When zend_compile_expr
is passed the AST of a variable expression, it will compile it using the BP_VAR_R
fetch mode. To explicitly specify the fetch mode the function zend_compile_var
can be used instead, which accepts a BP_VAR_*
mode as the last argument:
void zend_compile_pre_incdec(znode *result, zend_ast *ast TSRMLS_DC) { zend_ast *var_ast = ast->child[0]; ZEND_ASSERT(ast->kind == ZEND_AST_PRE_INC || ast->kind == ZEND_AST_PRE_DEC); if (var_ast->kind == ZEND_AST_PROP) { zend_op *opline = zend_compile_prop_common(result, var_ast, BP_VAR_RW TSRMLS_CC); opline->opcode = ast->kind == ZEND_AST_PRE_INC ? ZEND_PRE_INC_OBJ : ZEND_PRE_DEC_OBJ; } else { znode var_node; zend_compile_var(&var_node, var_ast, BP_VAR_RW TSRMLS_CC); zend_emit_op(result, ast->kind == ZEND_AST_PRE_INC ? ZEND_PRE_INC : ZEND_PRE_DEC, &var_node, NULL TSRMLS_CC); } }
The preceding code sample also illustrates another pattern that sometimes occurs when dealing with operations on variables: A property increment has the same structure as a property fetch, just using a different opcode. Such situations are handled by providing a _common
variant of variable-compilation functions, which return the generated opline for further adjustments.
Compiling statements
Statements are compiled using the zend_compile_stmt
function, which accepts an ast
(but no longer a result znode, as statements have no result). Once again this function will delegate to more specific compilation functions based on the AST kind. For example, this is the compilation function for a while
loop:
void zend_compile_while(zend_ast *ast TSRMLS_DC) { zend_ast *cond_ast = ast->child[0]; zend_ast *stmt_ast = ast->child[1]; znode cond_node; zend_uint opnum_start, opnum_jmpz; opnum_start = get_next_op_number(CG(active_op_array)); zend_compile_expr(&cond_node, cond_ast TSRMLS_CC); opnum_jmpz = zend_emit_cond_jump(ZEND_JMPZ, &cond_node, 0 TSRMLS_CC); zend_begin_loop(TSRMLS_C); zend_compile_stmt(stmt_ast TSRMLS_CC); zend_emit_jump(opnum_start TSRMLS_CC); zend_update_jump_target_to_next(opnum_jmpz TSRMLS_CC); zend_end_loop(opnum_start, 0 TSRMLS_CC); }
After extracting the child nodes into local variables, this function compiles the loop condition and generates a conditional jump of type JMPZ
based on it. Both the opnum of the condition and of the JMPZ instructions are backed up.
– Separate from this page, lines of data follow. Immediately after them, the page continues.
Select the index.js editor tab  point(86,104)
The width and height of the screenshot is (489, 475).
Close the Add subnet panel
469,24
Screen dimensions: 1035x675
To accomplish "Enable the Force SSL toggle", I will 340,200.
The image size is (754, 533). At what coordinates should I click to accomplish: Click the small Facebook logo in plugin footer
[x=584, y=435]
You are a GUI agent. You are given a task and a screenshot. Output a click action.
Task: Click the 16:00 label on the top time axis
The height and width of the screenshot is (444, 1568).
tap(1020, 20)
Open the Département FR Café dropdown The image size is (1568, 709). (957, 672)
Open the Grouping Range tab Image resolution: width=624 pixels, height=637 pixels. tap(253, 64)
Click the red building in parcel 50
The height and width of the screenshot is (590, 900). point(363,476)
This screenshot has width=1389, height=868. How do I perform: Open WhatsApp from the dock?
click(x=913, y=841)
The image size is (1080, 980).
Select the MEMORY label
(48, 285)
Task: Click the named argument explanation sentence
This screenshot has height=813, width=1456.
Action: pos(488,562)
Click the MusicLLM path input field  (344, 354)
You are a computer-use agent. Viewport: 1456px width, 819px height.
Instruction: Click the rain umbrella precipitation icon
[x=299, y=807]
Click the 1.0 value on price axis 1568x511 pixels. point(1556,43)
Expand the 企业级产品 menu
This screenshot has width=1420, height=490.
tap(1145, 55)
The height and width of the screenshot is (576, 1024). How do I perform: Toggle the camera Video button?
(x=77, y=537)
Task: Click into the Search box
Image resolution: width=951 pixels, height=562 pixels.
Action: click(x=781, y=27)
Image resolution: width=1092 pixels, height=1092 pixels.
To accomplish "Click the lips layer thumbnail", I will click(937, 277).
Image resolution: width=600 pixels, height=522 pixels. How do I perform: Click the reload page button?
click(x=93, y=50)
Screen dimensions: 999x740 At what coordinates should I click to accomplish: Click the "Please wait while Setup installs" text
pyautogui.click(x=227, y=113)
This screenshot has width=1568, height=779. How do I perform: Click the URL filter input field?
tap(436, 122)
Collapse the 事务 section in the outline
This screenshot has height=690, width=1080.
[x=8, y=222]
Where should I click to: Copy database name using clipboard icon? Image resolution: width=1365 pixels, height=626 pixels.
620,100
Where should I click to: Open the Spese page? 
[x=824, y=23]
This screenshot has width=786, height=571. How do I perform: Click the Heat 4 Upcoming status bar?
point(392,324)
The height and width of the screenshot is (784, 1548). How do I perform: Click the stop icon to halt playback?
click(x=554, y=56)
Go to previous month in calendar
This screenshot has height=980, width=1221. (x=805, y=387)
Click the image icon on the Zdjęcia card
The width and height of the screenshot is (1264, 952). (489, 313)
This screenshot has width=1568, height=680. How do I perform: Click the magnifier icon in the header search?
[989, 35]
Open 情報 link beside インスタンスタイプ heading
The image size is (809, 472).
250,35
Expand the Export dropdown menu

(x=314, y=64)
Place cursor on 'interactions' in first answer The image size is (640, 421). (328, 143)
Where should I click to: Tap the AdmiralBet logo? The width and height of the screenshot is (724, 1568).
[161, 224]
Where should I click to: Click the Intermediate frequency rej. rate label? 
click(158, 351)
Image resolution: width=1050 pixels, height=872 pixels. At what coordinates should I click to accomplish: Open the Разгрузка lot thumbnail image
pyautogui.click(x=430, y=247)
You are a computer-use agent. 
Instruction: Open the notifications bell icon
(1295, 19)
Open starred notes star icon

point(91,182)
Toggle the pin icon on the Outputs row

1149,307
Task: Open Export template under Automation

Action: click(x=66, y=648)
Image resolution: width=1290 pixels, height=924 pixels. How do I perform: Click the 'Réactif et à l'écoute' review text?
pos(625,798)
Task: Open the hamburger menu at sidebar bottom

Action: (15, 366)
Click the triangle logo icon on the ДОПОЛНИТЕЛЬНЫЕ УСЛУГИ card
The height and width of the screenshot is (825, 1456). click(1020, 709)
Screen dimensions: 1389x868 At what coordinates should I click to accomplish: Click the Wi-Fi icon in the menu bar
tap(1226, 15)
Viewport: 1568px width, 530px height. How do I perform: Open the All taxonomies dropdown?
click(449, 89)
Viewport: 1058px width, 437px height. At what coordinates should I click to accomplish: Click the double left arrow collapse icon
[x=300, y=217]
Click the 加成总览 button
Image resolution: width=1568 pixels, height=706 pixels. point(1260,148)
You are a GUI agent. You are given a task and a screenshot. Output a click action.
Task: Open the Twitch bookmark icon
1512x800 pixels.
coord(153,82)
Afterwards the body of the loop is compiled (stmt_ast
) and a jump back to the condition generated. Lastly the jump target of the JMPZ instruction is updated to point after the loop (i.e. if the condition is false, execution should continue after the loop.)
The zend_begin_loop
and zend_end_loop
functions store information for break/continue and try/catch.
Additional possibilities (not implemented)
The generated AST can be exposed to userland via an extension, for use by static analysers. This should be relatively easy to implement and we might even want to provide this as a bundled extension (like ext/tokenizer).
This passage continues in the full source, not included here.